В последнее время Мэгги взяла за привычку приходить к Кэти пообедать всякий раз, как только начинала испытывать денежные затруднения, — а такое случалось, когда в порту стояло мало суден, точнее, мало суден с белыми командами, потому что, говорила Мэгги, она бы умерла с голоду, но не позволила бы негру или арабу прикоснуться к себе. Поначалу Кэти раздражали визиты соседки, поскольку Мэгги, в силу вполне понятных причин, была ей несимпатична. Но со временем она научилась воспринимать Мэгги такою, какая она есть. Мэгги по натуре вовсе не была злой или дурной, она была всего лишь самой обыкновенной портовой шлюхой. Иногда Кэти даже поощряла визиты Мэгги, так как была рада, что есть с кем поболтать и посмеяться в те долгие вечера, когда Эндри не было рядом. Разумеется, Мэгги навешала Кэти, только когда Эндри был в плавании. В определенном смысле Мэгги можно было назвать тактичной: она понимала, что была бы здесь лишней, когда капитан дома, и во время его приездов даже не приближалась к их двери.

Регулярные визиты капитана завоевали Кэти уважение не только жильцов их дома, но и всей Крэйн-стрит. В глазах этих людей она принадлежала к более высокому классу, нежели другие женщины на их улице, потому что не гуляла с кем попало, а имела постоянного сожителя, к тому же не простого матроса, а капитана, который содержал ее и заботился о ней, как о жене.

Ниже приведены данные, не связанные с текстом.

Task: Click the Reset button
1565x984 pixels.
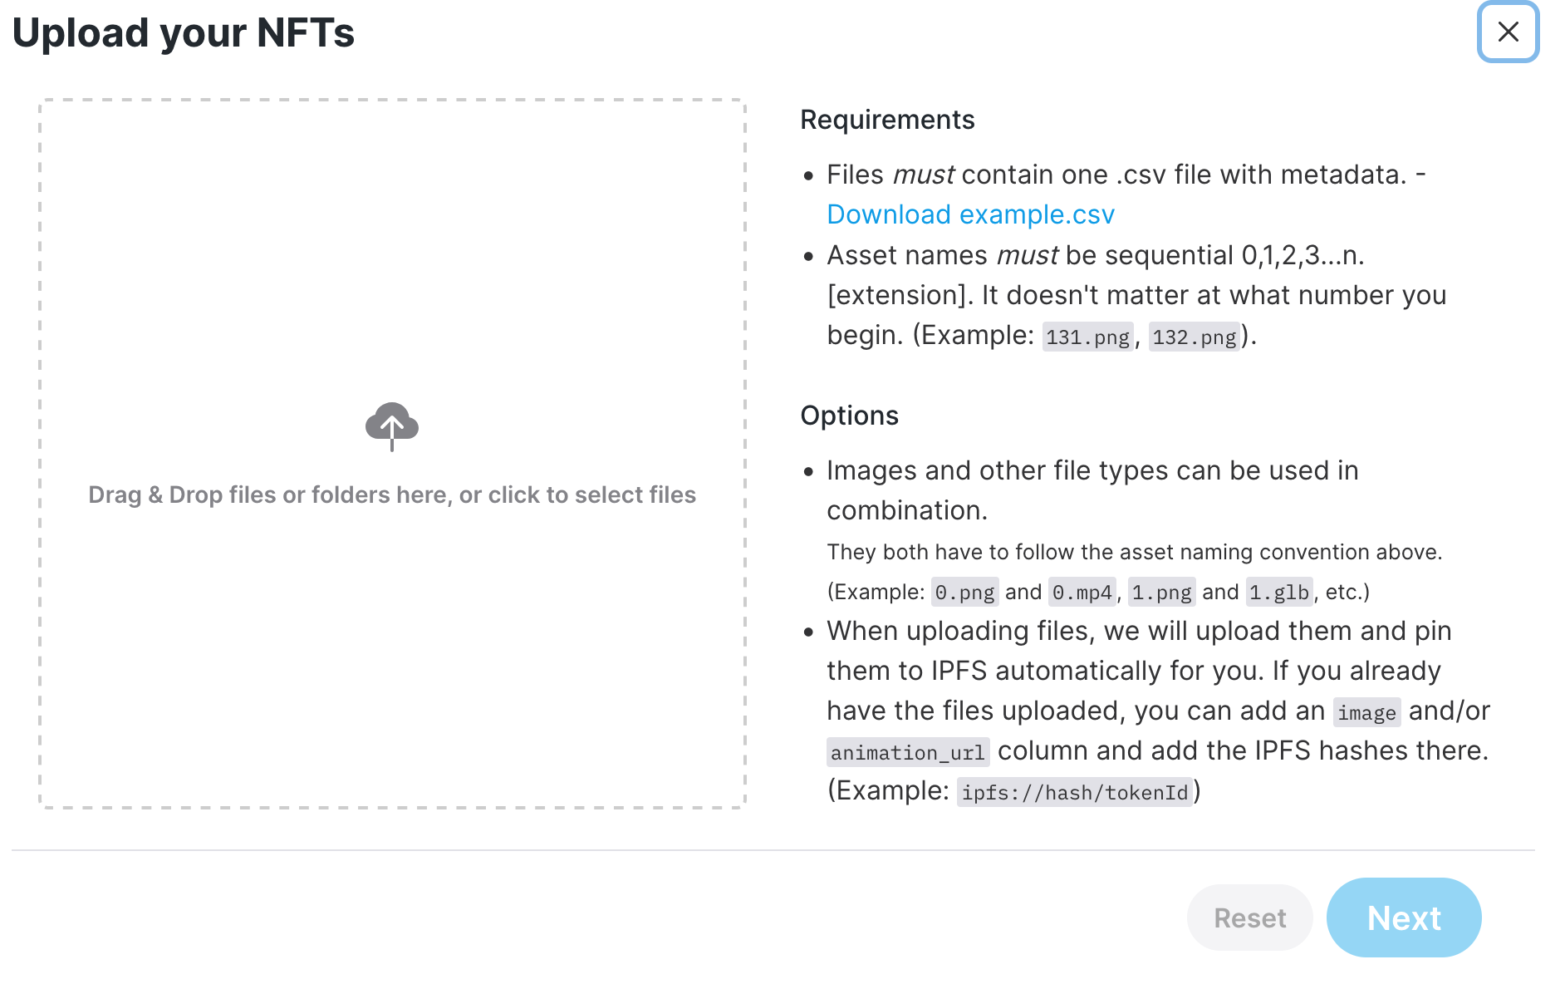Action: click(1249, 918)
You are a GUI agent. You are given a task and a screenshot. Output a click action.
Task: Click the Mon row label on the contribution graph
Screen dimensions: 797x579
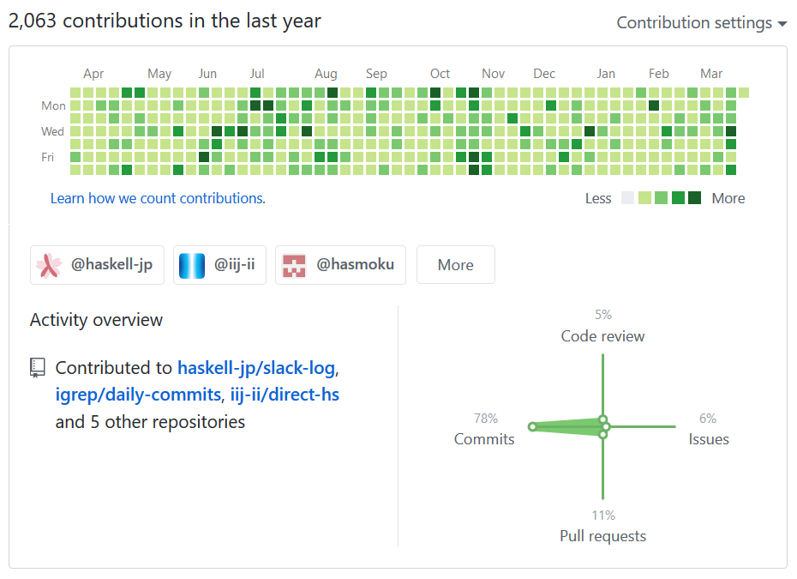coord(53,106)
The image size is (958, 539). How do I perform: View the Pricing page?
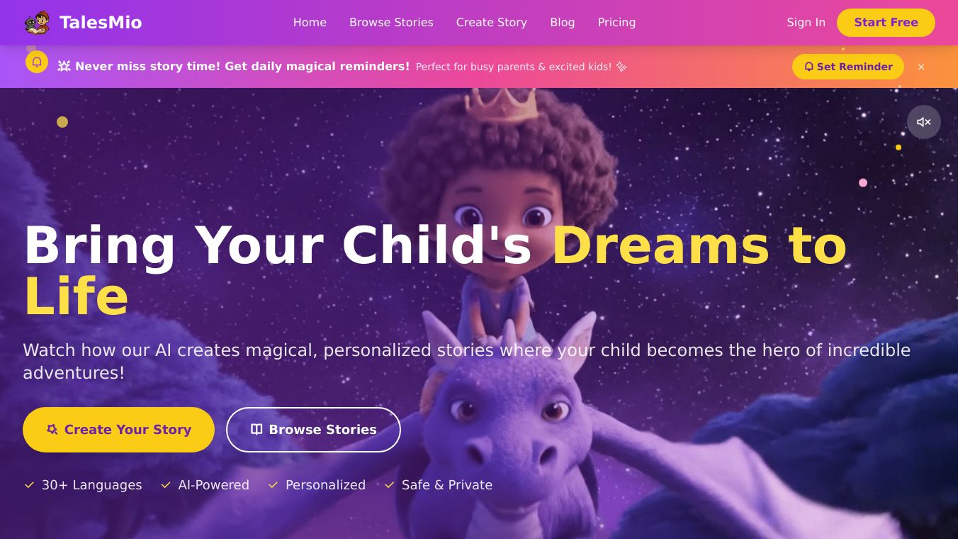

Кэти, впрочем, не задумывалась о том, пользуется ли она уважением у своих соседей. Ей было достаточно того, что люди не отворачиваются, когда встречают ее в подъезде или на улице, и не говорят ей грубостей. А главное, никто не выливает ей на голову помоев, — эта позорная участь неоднократно постигала Мэгги Проктор и Джинни Вильсон. В доме на противоположной стороне улицы жили почтенные матроны, которые терпеть не могли проституток и специально дежурили возле окна, чтобы опорожнить ведро с помоями на голову проходящей шлюхи. Кэти скорее предпочла бы умереть, чем пережить такой позор, — если б с ней поступили подобным образом, к ней бы навсегда прилип ярлык шлюхи, а этого она бы не вынесла. А поскольку людей судят по их друзьям, Кэти, хоть и охотно принимала Мэгги у себя дома, ни за что бы не показалась на улице вместе с ней.